Task >> Put the data below into a Markdown table, with a row number in the Index column and each line in the Content column. Leave out blank lines.

Extracted entries >>
============

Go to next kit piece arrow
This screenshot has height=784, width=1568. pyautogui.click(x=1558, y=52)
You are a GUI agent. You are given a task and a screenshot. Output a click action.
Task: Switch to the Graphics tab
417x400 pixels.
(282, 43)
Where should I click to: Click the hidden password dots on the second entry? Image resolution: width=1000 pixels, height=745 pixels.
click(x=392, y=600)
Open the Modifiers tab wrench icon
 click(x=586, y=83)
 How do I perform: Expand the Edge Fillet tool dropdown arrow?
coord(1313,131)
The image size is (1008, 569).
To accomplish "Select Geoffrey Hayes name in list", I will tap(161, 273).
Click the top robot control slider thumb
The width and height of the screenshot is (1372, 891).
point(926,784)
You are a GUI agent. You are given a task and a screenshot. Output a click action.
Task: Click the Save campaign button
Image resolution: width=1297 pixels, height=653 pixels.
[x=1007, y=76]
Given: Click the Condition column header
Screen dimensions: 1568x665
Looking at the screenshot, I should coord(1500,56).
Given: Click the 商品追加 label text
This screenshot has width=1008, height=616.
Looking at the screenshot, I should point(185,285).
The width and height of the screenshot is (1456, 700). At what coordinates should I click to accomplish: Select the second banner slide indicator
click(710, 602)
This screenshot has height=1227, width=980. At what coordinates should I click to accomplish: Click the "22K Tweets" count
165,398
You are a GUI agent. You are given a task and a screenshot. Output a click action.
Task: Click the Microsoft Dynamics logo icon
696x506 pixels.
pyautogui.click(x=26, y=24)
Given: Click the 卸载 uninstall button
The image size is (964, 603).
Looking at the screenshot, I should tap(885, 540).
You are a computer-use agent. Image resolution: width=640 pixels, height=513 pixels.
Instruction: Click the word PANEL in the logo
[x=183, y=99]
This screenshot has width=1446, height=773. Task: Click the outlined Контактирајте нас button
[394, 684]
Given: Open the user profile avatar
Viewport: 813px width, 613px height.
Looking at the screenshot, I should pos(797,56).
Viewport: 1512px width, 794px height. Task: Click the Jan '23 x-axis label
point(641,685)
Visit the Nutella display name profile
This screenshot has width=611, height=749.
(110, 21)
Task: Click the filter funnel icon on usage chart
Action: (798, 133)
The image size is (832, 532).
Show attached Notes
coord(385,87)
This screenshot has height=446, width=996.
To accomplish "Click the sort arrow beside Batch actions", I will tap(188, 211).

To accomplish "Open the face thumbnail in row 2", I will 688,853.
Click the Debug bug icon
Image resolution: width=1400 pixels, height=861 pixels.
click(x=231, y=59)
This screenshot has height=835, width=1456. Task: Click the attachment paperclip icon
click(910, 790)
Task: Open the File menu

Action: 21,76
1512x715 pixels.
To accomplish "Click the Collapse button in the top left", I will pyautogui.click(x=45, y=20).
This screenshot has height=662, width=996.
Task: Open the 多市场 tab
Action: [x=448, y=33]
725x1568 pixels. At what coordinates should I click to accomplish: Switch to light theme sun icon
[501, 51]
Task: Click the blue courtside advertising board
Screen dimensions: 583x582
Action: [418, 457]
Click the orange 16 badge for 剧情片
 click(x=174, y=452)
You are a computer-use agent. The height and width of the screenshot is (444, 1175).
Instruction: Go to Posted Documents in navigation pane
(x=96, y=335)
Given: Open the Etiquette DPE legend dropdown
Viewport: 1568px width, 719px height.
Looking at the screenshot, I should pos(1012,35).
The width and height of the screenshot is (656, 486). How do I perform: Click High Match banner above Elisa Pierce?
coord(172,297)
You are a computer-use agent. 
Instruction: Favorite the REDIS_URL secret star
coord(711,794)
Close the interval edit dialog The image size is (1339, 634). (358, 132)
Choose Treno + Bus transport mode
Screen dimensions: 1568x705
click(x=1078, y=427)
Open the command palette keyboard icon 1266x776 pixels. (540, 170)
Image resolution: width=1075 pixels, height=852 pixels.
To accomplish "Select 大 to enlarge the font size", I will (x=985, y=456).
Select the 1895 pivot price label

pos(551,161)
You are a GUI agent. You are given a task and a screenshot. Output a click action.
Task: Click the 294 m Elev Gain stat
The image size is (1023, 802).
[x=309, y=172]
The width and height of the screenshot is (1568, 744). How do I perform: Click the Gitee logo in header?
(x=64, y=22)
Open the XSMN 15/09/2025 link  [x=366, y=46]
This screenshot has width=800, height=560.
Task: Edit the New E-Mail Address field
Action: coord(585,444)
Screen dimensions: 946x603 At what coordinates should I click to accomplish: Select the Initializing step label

============

Reply to the exercise >>
| Index | Content |
|---|---|
| 1 | Go to next kit piece arrow |
| 2 | This screenshot has height=784, width=1568. pyautogui.click(x=1558, y=52) |
| 3 | You are a GUI agent. You are given a task and a screenshot. Output a click action. |
| 4 | Task: Switch to the Graphics tab |
| 5 | 417x400 pixels. |
| 6 | (282, 43) |
| 7 | Where should I click to: Click the hidden password dots on the second entry? Image resolution: width=1000 pixels, height=745 pixels. |
| 8 | click(x=392, y=600) |
| 9 | Open the Modifiers tab wrench icon |
| 10 |  click(x=586, y=83) |
| 11 |  How do I perform: Expand the Edge Fillet tool dropdown arrow? |
| 12 | coord(1313,131) |
| 13 | The image size is (1008, 569). |
| 14 | To accomplish "Select Geoffrey Hayes name in list", I will tap(161, 273). |
| 15 | Click the top robot control slider thumb |
| 16 | The width and height of the screenshot is (1372, 891). |
| 17 | point(926,784) |
| 18 | You are a GUI agent. You are given a task and a screenshot. Output a click action. |
| 19 | Task: Click the Save campaign button |
| 20 | Image resolution: width=1297 pixels, height=653 pixels. |
| 21 | [x=1007, y=76] |
| 22 | Given: Click the Condition column header |
| 23 | Screen dimensions: 1568x665 |
| 24 | Looking at the screenshot, I should coord(1500,56). |
| 25 | Given: Click the 商品追加 label text |
| 26 | This screenshot has width=1008, height=616. |
| 27 | Looking at the screenshot, I should point(185,285). |
| 28 | The width and height of the screenshot is (1456, 700). At what coordinates should I click to accomplish: Select the second banner slide indicator |
| 29 | click(710, 602) |
| 30 | This screenshot has height=1227, width=980. At what coordinates should I click to accomplish: Click the "22K Tweets" count |
| 31 | 165,398 |
| 32 | You are a GUI agent. You are given a task and a screenshot. Output a click action. |
| 33 | Task: Click the Microsoft Dynamics logo icon |
| 34 | 696x506 pixels. |
| 35 | pyautogui.click(x=26, y=24) |
| 36 | Given: Click the 卸载 uninstall button |
| 37 | The image size is (964, 603). |
| 38 | Looking at the screenshot, I should tap(885, 540). |
| 39 | You are a computer-use agent. Image resolution: width=640 pixels, height=513 pixels. |
| 40 | Instruction: Click the word PANEL in the logo |
| 41 | [x=183, y=99] |
| 42 | This screenshot has width=1446, height=773. Task: Click the outlined Контактирајте нас button |
| 43 | [394, 684] |
| 44 | Given: Open the user profile avatar |
| 45 | Viewport: 813px width, 613px height. |
| 46 | Looking at the screenshot, I should pos(797,56). |
| 47 | Viewport: 1512px width, 794px height. Task: Click the Jan '23 x-axis label |
| 48 | point(641,685) |
| 49 | Visit the Nutella display name profile |
| 50 | This screenshot has width=611, height=749. |
| 51 | (110, 21) |
| 52 | Task: Click the filter funnel icon on usage chart |
| 53 | Action: (798, 133) |
| 54 | The image size is (832, 532). |
| 55 | Show attached Notes |
| 56 | coord(385,87) |
| 57 | This screenshot has height=446, width=996. |
| 58 | To accomplish "Click the sort arrow beside Batch actions", I will tap(188, 211). |
| 59 | To accomplish "Open the face thumbnail in row 2", I will 688,853. |
| 60 | Click the Debug bug icon |
| 61 | Image resolution: width=1400 pixels, height=861 pixels. |
| 62 | click(x=231, y=59) |
| 63 | This screenshot has height=835, width=1456. Task: Click the attachment paperclip icon |
| 64 | click(910, 790) |
| 65 | Task: Open the File menu |
| 66 | Action: 21,76 |
| 67 | 1512x715 pixels. |
| 68 | To accomplish "Click the Collapse button in the top left", I will pyautogui.click(x=45, y=20). |
| 69 | This screenshot has height=662, width=996. |
| 70 | Task: Open the 多市场 tab |
| 71 | Action: [x=448, y=33] |
| 72 | 725x1568 pixels. At what coordinates should I click to accomplish: Switch to light theme sun icon |
| 73 | [501, 51] |
| 74 | Task: Click the blue courtside advertising board |
| 75 | Screen dimensions: 583x582 |
| 76 | Action: [418, 457] |
| 77 | Click the orange 16 badge for 剧情片 |
| 78 |  click(x=174, y=452) |
| 79 | You are a computer-use agent. The height and width of the screenshot is (444, 1175). |
| 80 | Instruction: Go to Posted Documents in navigation pane |
| 81 | (x=96, y=335) |
| 82 | Given: Open the Etiquette DPE legend dropdown |
| 83 | Viewport: 1568px width, 719px height. |
| 84 | Looking at the screenshot, I should pos(1012,35). |
| 85 | The width and height of the screenshot is (656, 486). How do I perform: Click High Match banner above Elisa Pierce? |
| 86 | coord(172,297) |
| 87 | You are a computer-use agent.  |
| 88 | Instruction: Favorite the REDIS_URL secret star |
| 89 | coord(711,794) |
| 90 | Close the interval edit dialog The image size is (1339, 634). (358, 132) |
| 91 | Choose Treno + Bus transport mode |
| 92 | Screen dimensions: 1568x705 |
| 93 | click(x=1078, y=427) |
| 94 | Open the command palette keyboard icon 1266x776 pixels. (540, 170) |
| 95 | Image resolution: width=1075 pixels, height=852 pixels. |
| 96 | To accomplish "Select 大 to enlarge the font size", I will (x=985, y=456). |
| 97 | Select the 1895 pivot price label |
| 98 | pos(551,161) |
| 99 | You are a GUI agent. You are given a task and a screenshot. Output a click action. |
| 100 | Task: Click the 294 m Elev Gain stat |
| 101 | The image size is (1023, 802). |
| 102 | [x=309, y=172] |
| 103 | The width and height of the screenshot is (1568, 744). How do I perform: Click the Gitee logo in header? |
| 104 | (x=64, y=22) |
| 105 | Open the XSMN 15/09/2025 link  [x=366, y=46] |
| 106 | This screenshot has width=800, height=560. |
| 107 | Task: Edit the New E-Mail Address field |
| 108 | Action: coord(585,444) |
| 109 | Screen dimensions: 946x603 At what coordinates should I click to accomplish: Select the Initializing step label |